● Exercise
Rewrite all of the data below, changing each occurrence of "page" to "profile" and leaving every other part of every line as it is.

● Provided data
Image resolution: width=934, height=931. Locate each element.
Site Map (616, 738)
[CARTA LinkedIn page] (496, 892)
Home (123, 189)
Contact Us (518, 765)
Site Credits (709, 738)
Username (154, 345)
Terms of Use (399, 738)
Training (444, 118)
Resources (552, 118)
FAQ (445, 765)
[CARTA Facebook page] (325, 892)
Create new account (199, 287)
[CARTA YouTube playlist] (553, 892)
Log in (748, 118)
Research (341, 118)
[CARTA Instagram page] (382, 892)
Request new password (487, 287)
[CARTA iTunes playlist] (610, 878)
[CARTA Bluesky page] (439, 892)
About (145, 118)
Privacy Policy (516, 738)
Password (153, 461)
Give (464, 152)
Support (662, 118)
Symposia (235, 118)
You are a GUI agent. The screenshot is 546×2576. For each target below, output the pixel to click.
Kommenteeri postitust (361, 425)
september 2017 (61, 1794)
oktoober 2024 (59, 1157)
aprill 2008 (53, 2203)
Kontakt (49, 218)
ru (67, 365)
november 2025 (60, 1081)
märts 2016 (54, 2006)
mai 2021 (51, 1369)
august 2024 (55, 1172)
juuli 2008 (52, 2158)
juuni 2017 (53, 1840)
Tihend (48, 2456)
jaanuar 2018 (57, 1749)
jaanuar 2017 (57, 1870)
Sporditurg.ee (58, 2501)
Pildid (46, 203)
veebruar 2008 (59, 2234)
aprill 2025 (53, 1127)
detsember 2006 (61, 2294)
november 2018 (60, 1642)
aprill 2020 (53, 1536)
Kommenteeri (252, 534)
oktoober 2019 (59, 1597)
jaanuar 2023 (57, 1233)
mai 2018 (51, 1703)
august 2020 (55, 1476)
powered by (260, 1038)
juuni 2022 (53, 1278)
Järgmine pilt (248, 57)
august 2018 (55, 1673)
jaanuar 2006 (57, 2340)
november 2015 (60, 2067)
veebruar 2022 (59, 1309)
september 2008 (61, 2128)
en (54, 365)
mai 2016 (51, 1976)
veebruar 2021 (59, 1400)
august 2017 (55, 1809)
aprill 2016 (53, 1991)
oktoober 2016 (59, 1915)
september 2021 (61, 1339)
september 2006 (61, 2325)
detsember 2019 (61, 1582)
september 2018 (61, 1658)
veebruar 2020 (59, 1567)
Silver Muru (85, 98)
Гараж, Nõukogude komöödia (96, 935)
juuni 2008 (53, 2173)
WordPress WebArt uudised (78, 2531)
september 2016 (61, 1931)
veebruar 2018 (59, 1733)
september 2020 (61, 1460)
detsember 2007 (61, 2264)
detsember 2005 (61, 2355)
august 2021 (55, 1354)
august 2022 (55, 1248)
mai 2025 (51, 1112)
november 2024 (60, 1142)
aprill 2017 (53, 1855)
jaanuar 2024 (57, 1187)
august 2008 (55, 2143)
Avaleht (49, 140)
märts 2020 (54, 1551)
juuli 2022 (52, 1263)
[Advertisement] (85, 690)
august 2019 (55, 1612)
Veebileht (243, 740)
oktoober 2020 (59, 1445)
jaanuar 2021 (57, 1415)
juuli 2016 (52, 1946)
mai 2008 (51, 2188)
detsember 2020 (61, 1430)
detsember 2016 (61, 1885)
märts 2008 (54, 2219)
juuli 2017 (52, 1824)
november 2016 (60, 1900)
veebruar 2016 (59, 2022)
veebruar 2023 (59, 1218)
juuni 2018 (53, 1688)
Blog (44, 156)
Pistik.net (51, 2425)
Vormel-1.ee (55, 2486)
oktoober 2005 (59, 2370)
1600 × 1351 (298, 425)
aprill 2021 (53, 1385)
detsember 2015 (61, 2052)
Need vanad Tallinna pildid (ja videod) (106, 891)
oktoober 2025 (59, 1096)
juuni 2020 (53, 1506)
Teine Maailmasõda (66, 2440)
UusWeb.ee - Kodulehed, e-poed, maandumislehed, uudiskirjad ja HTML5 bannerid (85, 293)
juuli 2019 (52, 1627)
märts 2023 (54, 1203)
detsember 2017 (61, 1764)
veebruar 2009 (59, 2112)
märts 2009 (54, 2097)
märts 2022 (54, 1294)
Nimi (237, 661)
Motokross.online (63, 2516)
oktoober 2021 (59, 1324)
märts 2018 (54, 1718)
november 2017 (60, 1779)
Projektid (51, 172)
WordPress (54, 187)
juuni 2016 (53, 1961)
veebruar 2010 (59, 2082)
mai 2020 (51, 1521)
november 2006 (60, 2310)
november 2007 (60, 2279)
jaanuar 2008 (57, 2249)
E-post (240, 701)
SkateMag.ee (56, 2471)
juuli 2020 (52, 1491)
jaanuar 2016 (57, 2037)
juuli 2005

● Solution
Image resolution: width=934, height=931. Locate each element.
Site Map (616, 738)
[CARTA LinkedIn profile] (496, 892)
Home (123, 189)
Contact Us (518, 765)
Site Credits (709, 738)
Username (154, 345)
Terms of Use (399, 738)
Training (444, 118)
Resources (552, 118)
FAQ (445, 765)
[CARTA Facebook profile] (325, 892)
Create new account (199, 287)
[CARTA YouTube playlist] (553, 892)
Log in (748, 118)
Research (341, 118)
[CARTA Instagram profile] (382, 892)
Request new password (487, 287)
[CARTA iTunes playlist] (610, 878)
[CARTA Bluesky profile] (439, 892)
About (145, 118)
Privacy Policy (516, 738)
Password (153, 461)
Give (464, 152)
Support (662, 118)
Symposia (235, 118)
You are a GUI agent. The screenshot is 546×2576. For each target below, output the pixel to click.
Kommenteeri postitust (361, 425)
september 2017 (61, 1794)
oktoober 2024 (59, 1157)
aprill 2008 (53, 2203)
Kontakt (49, 218)
ru (67, 365)
november 2025 (60, 1081)
märts 2016 (54, 2006)
mai 2021 (51, 1369)
august 2024 (55, 1172)
juuli 2008 (52, 2158)
juuni 2017 (53, 1840)
Tihend (48, 2456)
jaanuar 2018 (57, 1749)
jaanuar 2017 (57, 1870)
Sporditurg.ee (58, 2501)
Pildid (46, 203)
veebruar 2008 (59, 2234)
aprill 2025 (53, 1127)
detsember 2006 (61, 2294)
november 2018 (60, 1642)
aprill 2020 (53, 1536)
Kommenteeri (252, 534)
oktoober 2019 (59, 1597)
jaanuar 2023 (57, 1233)
mai 2018 (51, 1703)
august 2020 (55, 1476)
powered by (260, 1038)
juuni 2022 (53, 1278)
Järgmine pilt (248, 57)
august 2018 (55, 1673)
jaanuar 2006 (57, 2340)
november 2015 (60, 2067)
veebruar 2022 (59, 1309)
september 2008 (61, 2128)
en (54, 365)
mai 2016 (51, 1976)
veebruar 2021 (59, 1400)
august 2017 (55, 1809)
aprill 2016 (53, 1991)
oktoober 2016 (59, 1915)
september 2021 (61, 1339)
september 2006 (61, 2325)
detsember 2019 (61, 1582)
september 2018 (61, 1658)
veebruar 2020 (59, 1567)
Silver Muru (85, 98)
Гараж, Nõukogude komöödia (96, 935)
juuni 2008 (53, 2173)
WordPress WebArt uudised (78, 2531)
september 2016 (61, 1931)
veebruar 2018 (59, 1733)
september 2020 (61, 1460)
detsember 2007 (61, 2264)
detsember 2005 (61, 2355)
august 2021 (55, 1354)
august 2022 (55, 1248)
mai 2025 (51, 1112)
november 2024 (60, 1142)
aprill 2017 (53, 1855)
jaanuar 2024 (57, 1187)
august 2008 (55, 2143)
Avaleht (49, 140)
märts 2020 (54, 1551)
juuli 2022 (52, 1263)
[Advertisement] (85, 690)
august 2019 (55, 1612)
Veebileht (243, 740)
oktoober 2020 (59, 1445)
jaanuar 2021 (57, 1415)
juuli 2016 (52, 1946)
mai 2008 (51, 2188)
detsember 2020 (61, 1430)
detsember 2016 (61, 1885)
märts 2008 (54, 2219)
juuli 2017 (52, 1824)
november 2016 (60, 1900)
veebruar 2016 (59, 2022)
veebruar 2023 (59, 1218)
juuni 2018 (53, 1688)
Blog (44, 156)
Pistik.net (51, 2425)
Vormel-1.ee (55, 2486)
oktoober 2005 (59, 2370)
1600 × 1351 (298, 425)
aprill 2021 (53, 1385)
detsember 2015 (61, 2052)
Need vanad Tallinna pildid (ja videod) (106, 891)
oktoober 2025 (59, 1096)
juuni 2020 (53, 1506)
Teine Maailmasõda (66, 2440)
UusWeb.ee - Kodulehed, e-poed, maandumislehed, uudiskirjad ja HTML5 bannerid (85, 293)
juuli 2019 (52, 1627)
märts 2023 (54, 1203)
detsember 2017 (61, 1764)
veebruar 2009 (59, 2112)
märts 2009 (54, 2097)
märts 2022 (54, 1294)
Nimi (237, 661)
Motokross.online (63, 2516)
oktoober 2021 (59, 1324)
märts 2018 (54, 1718)
november 2017 (60, 1779)
Projektid (51, 172)
WordPress (54, 187)
juuni 2016 (53, 1961)
veebruar 2010 (59, 2082)
mai 2020 (51, 1521)
november 2006 (60, 2310)
november 2007 (60, 2279)
jaanuar 2008 (57, 2249)
E-post (240, 701)
SkateMag.ee (56, 2471)
juuli 2020 (52, 1491)
jaanuar 2016 (57, 2037)
juuli 2005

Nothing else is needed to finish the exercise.